One of the seldom used, and often unknown, features of VB extension methods is that the argument of the extension method (the first parameter) can be passed by reference.  This gives extension methods the power to change the reference that was used to invoke the value! 

Obviously this can produce unexpected but often amusing behavior.  The following sample prints “False”.

    <Extension()> _
    Public Sub EnsureNotNull(ByRef str As String)
        If str Is Nothing Then
            str = String.Empty
        End If
    End Sub

    Sub Example(ByVal p1 As String)
        p1.EnsureNotNull()
        Console.WriteLine("{0}", p1 Is Nothing)
    End Sub

    Sub Main()
        Example(Nothing)
    End Sub

I think people will look at this example and either cringe, call it terrible code or get excited.  Personally I’m somewhere between cringing and getting excited (in fact I’m doing both).  But before people think I’ve gone off the deep end I don’t plan on checking this in any time soon (and yes I think it’s a bad idea).

Why?  The feature is fun to play with and can create some interesting samples but it can also just as easily lead to very bad and unanticipated behavior.  For instance what if instead of making sure something wasn’t Nothing, the code made the argument Nothing? 

<Extension()> _
Sub EvilMethod(ByRef p1 As Object)
    p1 = Nothing
End Sub

Sub Example2()
    Dim s As New Student()
    s.PrintClass()
    s.EvilMethod()
    s.PrintName()   ' Causes a NullReferenceException
End Sub
The code runs and throws an exception.  A developer attaches a debugger, looks at the exception but immediately notes there are 2 other method calls just above.  How could they succeed but the last throw a NullReferenceException???  Certainly this may be a fun joke but in production code a fellow developer would not be amused. 

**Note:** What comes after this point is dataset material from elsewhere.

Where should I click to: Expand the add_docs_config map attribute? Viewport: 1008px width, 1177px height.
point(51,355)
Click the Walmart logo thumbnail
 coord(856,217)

More importantly though the behavior when passing an extension method target by reference is flat out unexpected.  Who expects what appears to an instance method call to be able to modify “Me/this?”  Probably not too many people.  Coding is difficult enough without creating patterns that will blow away anyone who owns your code down the line.  Code should do it’s best to be clear and produce predictable results.

Still, an interesting feature to toy with.